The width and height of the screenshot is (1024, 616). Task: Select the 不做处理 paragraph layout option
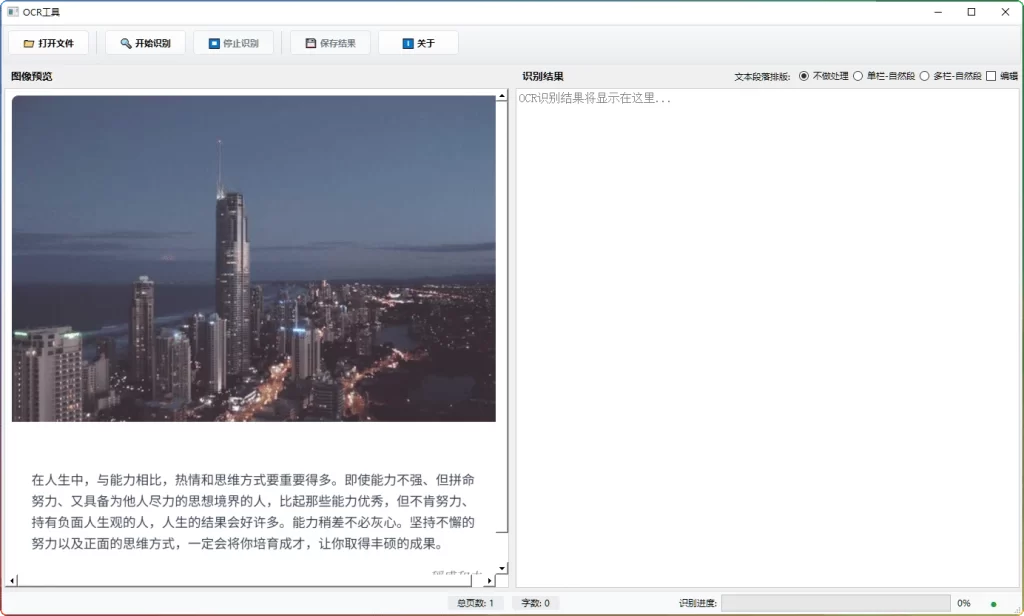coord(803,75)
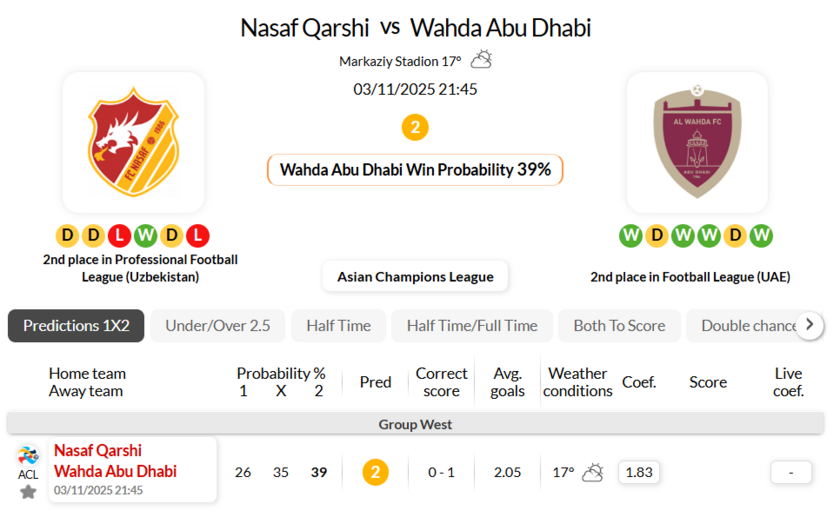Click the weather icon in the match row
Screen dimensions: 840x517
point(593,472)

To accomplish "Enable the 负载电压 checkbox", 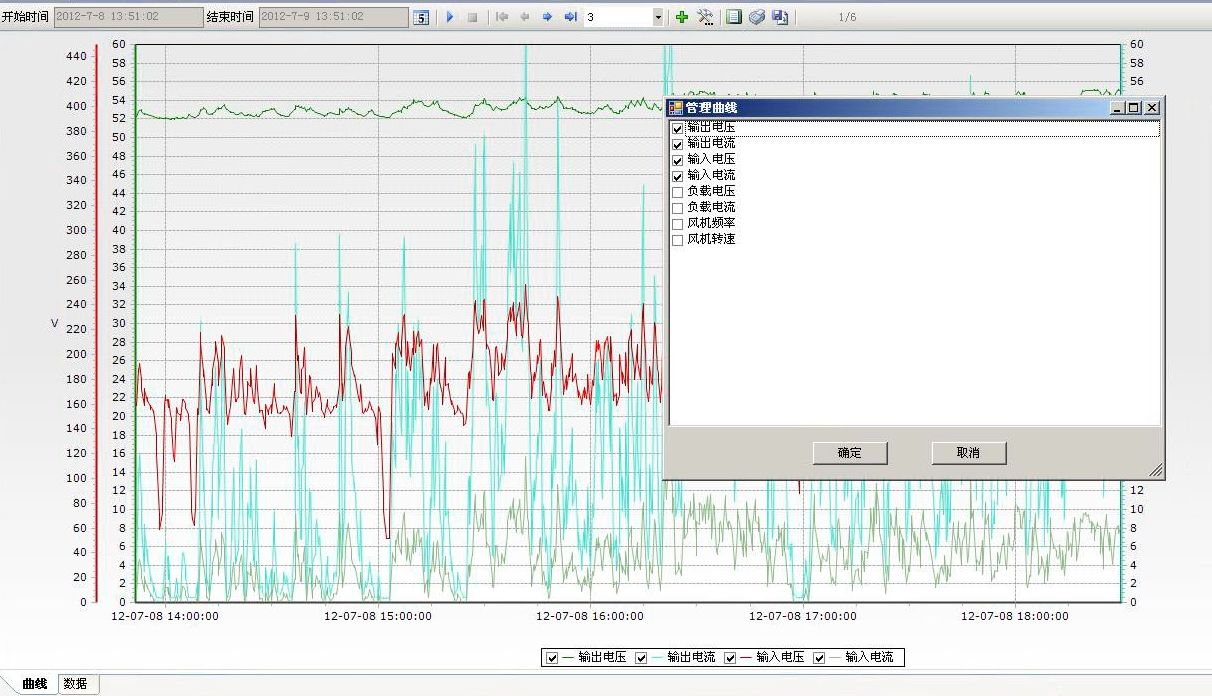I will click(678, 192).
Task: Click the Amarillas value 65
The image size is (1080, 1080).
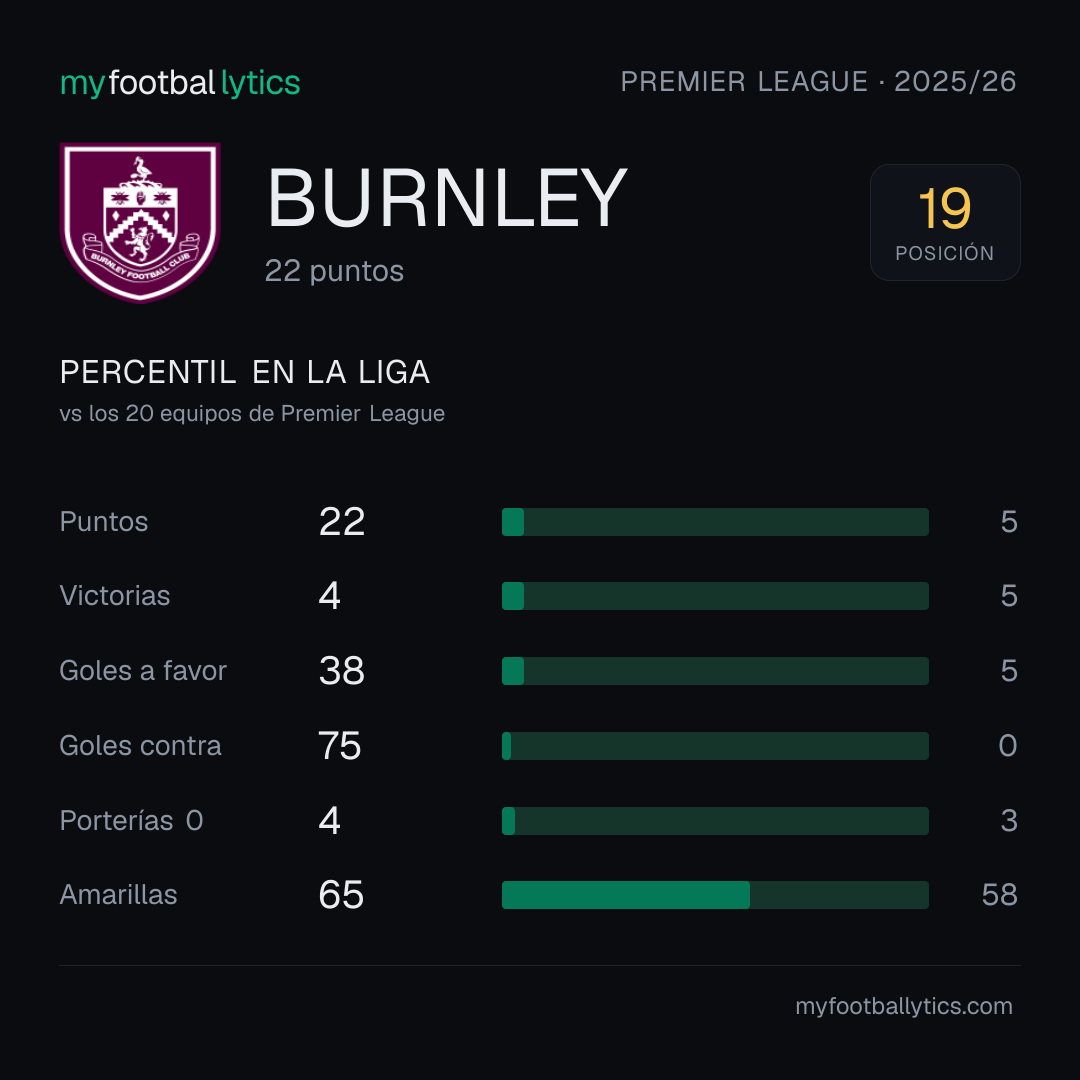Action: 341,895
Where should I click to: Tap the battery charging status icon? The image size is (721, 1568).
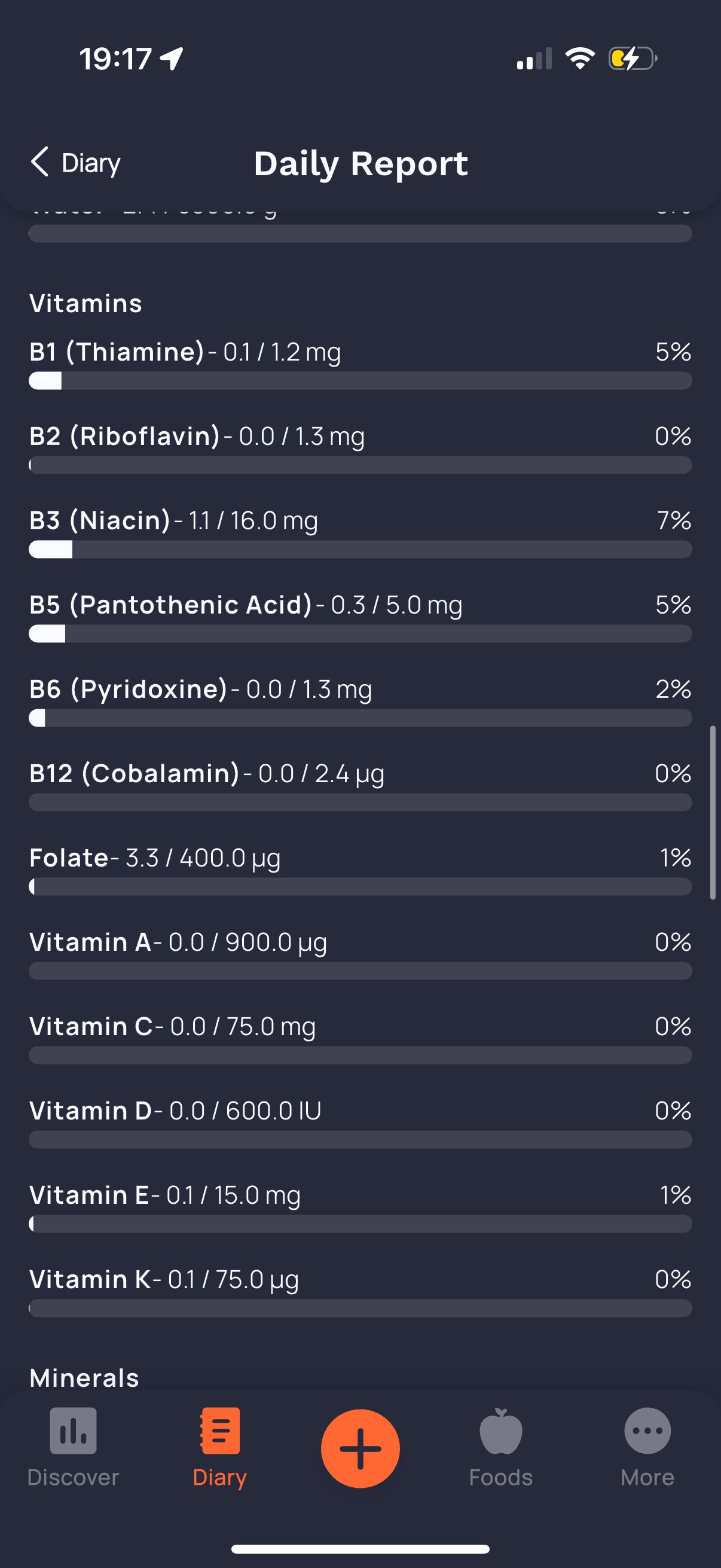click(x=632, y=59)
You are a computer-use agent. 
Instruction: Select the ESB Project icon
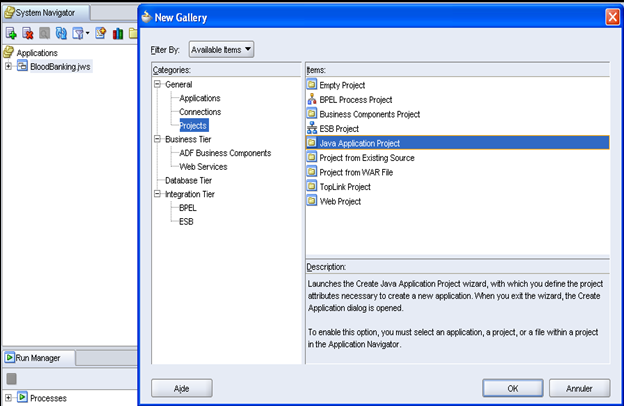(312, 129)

# # # # # # #

Restate the data exactly, though only from the line that contains "Where should I" through its last line, both ends included and with the pictures left out.

Where should I click to: Tap the battery charging status icon? The image size is (721, 1568).
click(x=632, y=59)
You are a computer-use agent. 
Instruction: Select the ESB Project icon
(312, 129)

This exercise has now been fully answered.